---------- DOCUMENT

Everything you need to know about WebRTC security 🔒

April 6, 2020

Video calling and WebRTC are becoming popular and taking center stage in our lives. Lets see see how WebRTC takes care of security (and privacy).

TL; DR

WebRTC is the most secure voice and video calling technology available today on the market. This is not going to change for years to come. To enjoy that level of security in your application, you will need to work as well. Rest assured that the underlying technology of WebRTC is your best bet.

Need to know what’s your role in securing a WebRTC application? Download this WebRTC security checklist.

In this article, I’d like to go over the reasoning behind why WebRTC is so secure, as well as tackle some pending security/privacy issues in WebRTC.

WebRTC security measures

WebRTC has security front and center, designed into it from the get go

Before we start going into details of the softer security benefits you gain out of WebRTC, it is important to understand how WebRTC is secure to begin with.

The diagram below shows the WebRTC protocol stack as taken from the great High Performance Browser Networking. I’ve taken the liberty of marking the relevant parts of the stack that are targeted at security:

Security in WebRTC’s protocols stack

Signaling

Let’s start with the left hand side. That’s the part that isn’t really WebRTC, but rather WebRTC’s signaling as conducted in the browser. WebRTC uses TLS sessions or QUIC for its signaling transport – both are encrypted in nature. All other avenues for non-encrypted signaling don’t really exist in WebRTC. Theoretically they might work, but some browsers will either block them altogether or require the user to grant access to the camera and microphone on each interaction. Deploying anything serious to production with WebRTC without encrypting signaling for their browser implementations is not a real alternative.

WebRTC “forces” you to encrypt your signaling. What is left out of scope of WebRTC are things like authentication, authorization and identity management. You are free to do as you please in that domain – just make sure to do *something* here – and not leave this wide open for pranksters or worse.

For native applications on mobile, desktop or embedded – you can do whatever you like. That said, the mindset must be the same – mandatory encrypted signaling.

Media

At the end of the day, WebRTC is a media stack, which is what’s on the right hand side.

WebRTC encrypts data sent through it. No way around it.

In the more technical sense, WebRTC sends real-time audio and video over SRTP (=Secure RTP). TLS_ECDHE_ECDSA_WITH_AES_128_GCM_SHA256 cipher suite and the P-256 curve are the mandatory to implement scheme. As time goes by, you can expect the cipher suite to be updated in the specification, with the older, more prone to attack suites getting deprecated and removed.

The specification text is very clear about what is mandatory to implement in terms of WebRTC communication security as well as what is forbidden from being implemented altogether.

Data channels are sent over DTLS and are always encrypted – just like voice and video.

The initial key exchange to get to a shared private key for the SRTP session makes use of DTLS-SRTP, a mechanism that negotiates a shared private key without letting eavesdroppers of the data be able to deduce that key easily. Just for good measures, the specification also forbids from using SDES, which means sending keys in the clear inside a transport channel that is considered secure. WebRTC takes the notion of zero trust when it comes to the signaling channel that the developer is using in his application.

--------------------

> **YOUR OBJECTIVE**: Retype the part of the WebRTC security article above word for word, starting at "Everything you need" and ending at "issues in WebRTC.".

---------- DATASET ENTRIES

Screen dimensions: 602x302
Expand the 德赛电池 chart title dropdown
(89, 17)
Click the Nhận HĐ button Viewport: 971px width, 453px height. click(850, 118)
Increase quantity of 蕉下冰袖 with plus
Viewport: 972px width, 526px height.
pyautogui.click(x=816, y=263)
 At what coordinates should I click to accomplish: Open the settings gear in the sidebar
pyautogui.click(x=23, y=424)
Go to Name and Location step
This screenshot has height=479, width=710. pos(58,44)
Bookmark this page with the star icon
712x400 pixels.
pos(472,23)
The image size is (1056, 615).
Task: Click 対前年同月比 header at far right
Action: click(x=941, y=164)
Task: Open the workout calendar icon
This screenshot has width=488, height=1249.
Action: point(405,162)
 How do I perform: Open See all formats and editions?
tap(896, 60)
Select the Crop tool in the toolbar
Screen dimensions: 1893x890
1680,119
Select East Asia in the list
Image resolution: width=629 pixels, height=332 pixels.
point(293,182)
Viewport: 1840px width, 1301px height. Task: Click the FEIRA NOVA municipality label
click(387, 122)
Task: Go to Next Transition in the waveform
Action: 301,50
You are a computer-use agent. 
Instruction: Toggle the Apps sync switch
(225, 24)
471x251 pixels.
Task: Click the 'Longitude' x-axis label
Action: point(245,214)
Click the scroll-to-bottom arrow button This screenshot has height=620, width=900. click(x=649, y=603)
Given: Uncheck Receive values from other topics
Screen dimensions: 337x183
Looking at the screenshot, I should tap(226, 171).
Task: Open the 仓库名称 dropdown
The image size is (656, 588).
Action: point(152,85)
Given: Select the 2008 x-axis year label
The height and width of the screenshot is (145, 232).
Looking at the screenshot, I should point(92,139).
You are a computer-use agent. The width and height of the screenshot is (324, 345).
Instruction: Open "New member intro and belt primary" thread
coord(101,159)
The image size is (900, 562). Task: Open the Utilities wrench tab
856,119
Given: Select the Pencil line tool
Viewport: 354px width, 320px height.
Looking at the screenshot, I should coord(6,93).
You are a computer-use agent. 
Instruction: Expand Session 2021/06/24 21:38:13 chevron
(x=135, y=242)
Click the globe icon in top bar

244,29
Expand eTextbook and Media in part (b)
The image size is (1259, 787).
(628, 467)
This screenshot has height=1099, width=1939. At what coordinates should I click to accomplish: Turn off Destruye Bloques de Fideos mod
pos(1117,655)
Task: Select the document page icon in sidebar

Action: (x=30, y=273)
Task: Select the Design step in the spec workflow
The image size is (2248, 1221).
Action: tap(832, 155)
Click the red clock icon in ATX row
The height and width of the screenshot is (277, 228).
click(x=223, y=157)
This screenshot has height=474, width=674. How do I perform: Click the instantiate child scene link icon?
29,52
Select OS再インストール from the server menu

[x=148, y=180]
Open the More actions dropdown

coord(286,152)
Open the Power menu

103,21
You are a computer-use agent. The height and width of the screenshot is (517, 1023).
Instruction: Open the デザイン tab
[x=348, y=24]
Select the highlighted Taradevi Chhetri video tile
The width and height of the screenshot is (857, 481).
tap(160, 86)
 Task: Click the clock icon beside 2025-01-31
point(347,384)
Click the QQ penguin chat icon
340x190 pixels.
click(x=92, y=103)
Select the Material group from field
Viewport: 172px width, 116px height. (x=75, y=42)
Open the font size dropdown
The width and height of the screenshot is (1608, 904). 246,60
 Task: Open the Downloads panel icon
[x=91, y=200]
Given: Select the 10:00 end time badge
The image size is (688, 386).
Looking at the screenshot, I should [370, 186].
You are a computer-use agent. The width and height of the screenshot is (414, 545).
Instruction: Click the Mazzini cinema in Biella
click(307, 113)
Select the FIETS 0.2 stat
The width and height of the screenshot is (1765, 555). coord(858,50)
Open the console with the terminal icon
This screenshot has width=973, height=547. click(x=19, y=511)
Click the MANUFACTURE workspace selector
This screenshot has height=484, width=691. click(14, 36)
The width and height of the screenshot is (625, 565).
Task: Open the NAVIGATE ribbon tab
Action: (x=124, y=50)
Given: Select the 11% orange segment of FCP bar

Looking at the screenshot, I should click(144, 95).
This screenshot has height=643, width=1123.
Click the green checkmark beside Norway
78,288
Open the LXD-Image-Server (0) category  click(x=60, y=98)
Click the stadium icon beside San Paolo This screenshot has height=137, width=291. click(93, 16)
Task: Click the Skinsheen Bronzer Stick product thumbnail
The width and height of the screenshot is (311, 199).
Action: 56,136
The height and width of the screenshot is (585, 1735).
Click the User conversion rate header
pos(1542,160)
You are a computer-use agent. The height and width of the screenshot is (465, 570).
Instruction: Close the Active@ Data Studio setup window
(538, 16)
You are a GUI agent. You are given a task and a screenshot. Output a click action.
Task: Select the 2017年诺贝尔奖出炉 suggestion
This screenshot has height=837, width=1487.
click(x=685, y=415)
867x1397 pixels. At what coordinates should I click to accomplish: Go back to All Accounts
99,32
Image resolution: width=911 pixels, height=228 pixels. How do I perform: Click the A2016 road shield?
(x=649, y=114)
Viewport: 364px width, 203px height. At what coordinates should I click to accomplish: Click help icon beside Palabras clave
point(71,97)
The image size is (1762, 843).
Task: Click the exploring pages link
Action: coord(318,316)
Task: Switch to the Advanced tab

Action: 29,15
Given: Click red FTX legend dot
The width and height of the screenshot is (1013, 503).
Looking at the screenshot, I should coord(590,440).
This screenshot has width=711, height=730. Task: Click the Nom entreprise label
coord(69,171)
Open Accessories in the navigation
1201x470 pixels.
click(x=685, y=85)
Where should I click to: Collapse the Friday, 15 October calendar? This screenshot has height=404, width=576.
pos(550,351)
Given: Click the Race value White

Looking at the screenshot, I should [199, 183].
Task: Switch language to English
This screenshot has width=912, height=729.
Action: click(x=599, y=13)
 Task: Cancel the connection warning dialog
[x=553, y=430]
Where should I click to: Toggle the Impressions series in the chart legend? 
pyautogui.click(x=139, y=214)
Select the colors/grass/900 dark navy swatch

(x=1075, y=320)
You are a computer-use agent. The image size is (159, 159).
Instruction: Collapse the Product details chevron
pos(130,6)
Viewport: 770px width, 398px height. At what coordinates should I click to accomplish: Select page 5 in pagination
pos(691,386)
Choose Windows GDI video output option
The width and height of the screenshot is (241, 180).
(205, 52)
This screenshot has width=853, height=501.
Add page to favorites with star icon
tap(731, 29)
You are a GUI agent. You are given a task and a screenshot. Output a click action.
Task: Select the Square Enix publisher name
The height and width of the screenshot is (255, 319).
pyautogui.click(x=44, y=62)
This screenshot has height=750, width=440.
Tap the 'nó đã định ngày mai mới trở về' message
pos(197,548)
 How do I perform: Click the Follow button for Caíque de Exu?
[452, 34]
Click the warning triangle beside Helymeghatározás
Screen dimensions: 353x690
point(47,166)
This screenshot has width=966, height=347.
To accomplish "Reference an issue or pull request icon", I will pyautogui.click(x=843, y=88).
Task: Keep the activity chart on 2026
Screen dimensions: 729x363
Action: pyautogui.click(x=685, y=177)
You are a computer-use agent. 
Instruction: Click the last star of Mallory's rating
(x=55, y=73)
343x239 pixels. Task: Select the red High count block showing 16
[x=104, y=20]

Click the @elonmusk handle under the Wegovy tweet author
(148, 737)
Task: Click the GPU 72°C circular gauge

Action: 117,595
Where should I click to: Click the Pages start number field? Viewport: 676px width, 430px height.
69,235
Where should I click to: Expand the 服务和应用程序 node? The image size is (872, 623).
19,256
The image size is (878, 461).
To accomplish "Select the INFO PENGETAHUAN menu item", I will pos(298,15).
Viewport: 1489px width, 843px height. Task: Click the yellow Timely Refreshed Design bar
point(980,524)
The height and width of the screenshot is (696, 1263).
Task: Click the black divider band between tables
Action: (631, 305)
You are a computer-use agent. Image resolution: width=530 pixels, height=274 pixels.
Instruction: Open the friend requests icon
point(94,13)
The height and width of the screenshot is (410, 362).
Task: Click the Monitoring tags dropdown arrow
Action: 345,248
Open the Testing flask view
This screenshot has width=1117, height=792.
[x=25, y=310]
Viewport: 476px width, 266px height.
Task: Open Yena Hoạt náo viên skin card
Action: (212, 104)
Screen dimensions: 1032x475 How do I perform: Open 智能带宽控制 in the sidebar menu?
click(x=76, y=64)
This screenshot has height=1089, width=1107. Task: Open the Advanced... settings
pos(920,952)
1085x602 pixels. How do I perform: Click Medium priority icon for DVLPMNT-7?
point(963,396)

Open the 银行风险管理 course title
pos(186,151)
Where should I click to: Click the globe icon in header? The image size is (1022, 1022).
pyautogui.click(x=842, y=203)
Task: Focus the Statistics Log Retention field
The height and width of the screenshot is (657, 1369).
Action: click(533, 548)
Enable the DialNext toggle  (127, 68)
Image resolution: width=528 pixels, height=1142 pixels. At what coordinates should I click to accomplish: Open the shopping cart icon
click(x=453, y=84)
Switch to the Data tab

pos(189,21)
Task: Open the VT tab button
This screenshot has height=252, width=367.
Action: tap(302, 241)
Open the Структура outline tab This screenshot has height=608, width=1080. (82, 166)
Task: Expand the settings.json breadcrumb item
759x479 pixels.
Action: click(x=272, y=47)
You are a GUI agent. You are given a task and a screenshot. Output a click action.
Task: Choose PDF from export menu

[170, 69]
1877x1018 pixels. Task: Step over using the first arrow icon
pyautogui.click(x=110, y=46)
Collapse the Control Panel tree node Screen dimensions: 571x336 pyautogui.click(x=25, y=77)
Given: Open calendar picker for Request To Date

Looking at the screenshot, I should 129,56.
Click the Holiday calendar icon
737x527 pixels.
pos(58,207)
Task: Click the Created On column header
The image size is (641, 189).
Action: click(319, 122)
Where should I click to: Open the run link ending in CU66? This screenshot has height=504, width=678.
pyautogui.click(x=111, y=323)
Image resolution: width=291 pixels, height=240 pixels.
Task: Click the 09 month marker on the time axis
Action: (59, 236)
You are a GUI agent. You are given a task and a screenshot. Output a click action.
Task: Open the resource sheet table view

--------------------

> **SOLUTION BELOW**:
Everything you need to know about WebRTC security 🔒

April 6, 2020

Video calling and WebRTC are becoming popular and taking center stage in our lives. Lets see see how WebRTC takes care of security (and privacy).

TL; DR

WebRTC is the most secure voice and video calling technology available today on the market. This is not going to change for years to come. To enjoy that level of security in your application, you will need to work as well. Rest assured that the underlying technology of WebRTC is your best bet.

Need to know what’s your role in securing a WebRTC application? Download this WebRTC security checklist.

In this article, I’d like to go over the reasoning behind why WebRTC is so secure, as well as tackle some pending security/privacy issues in WebRTC.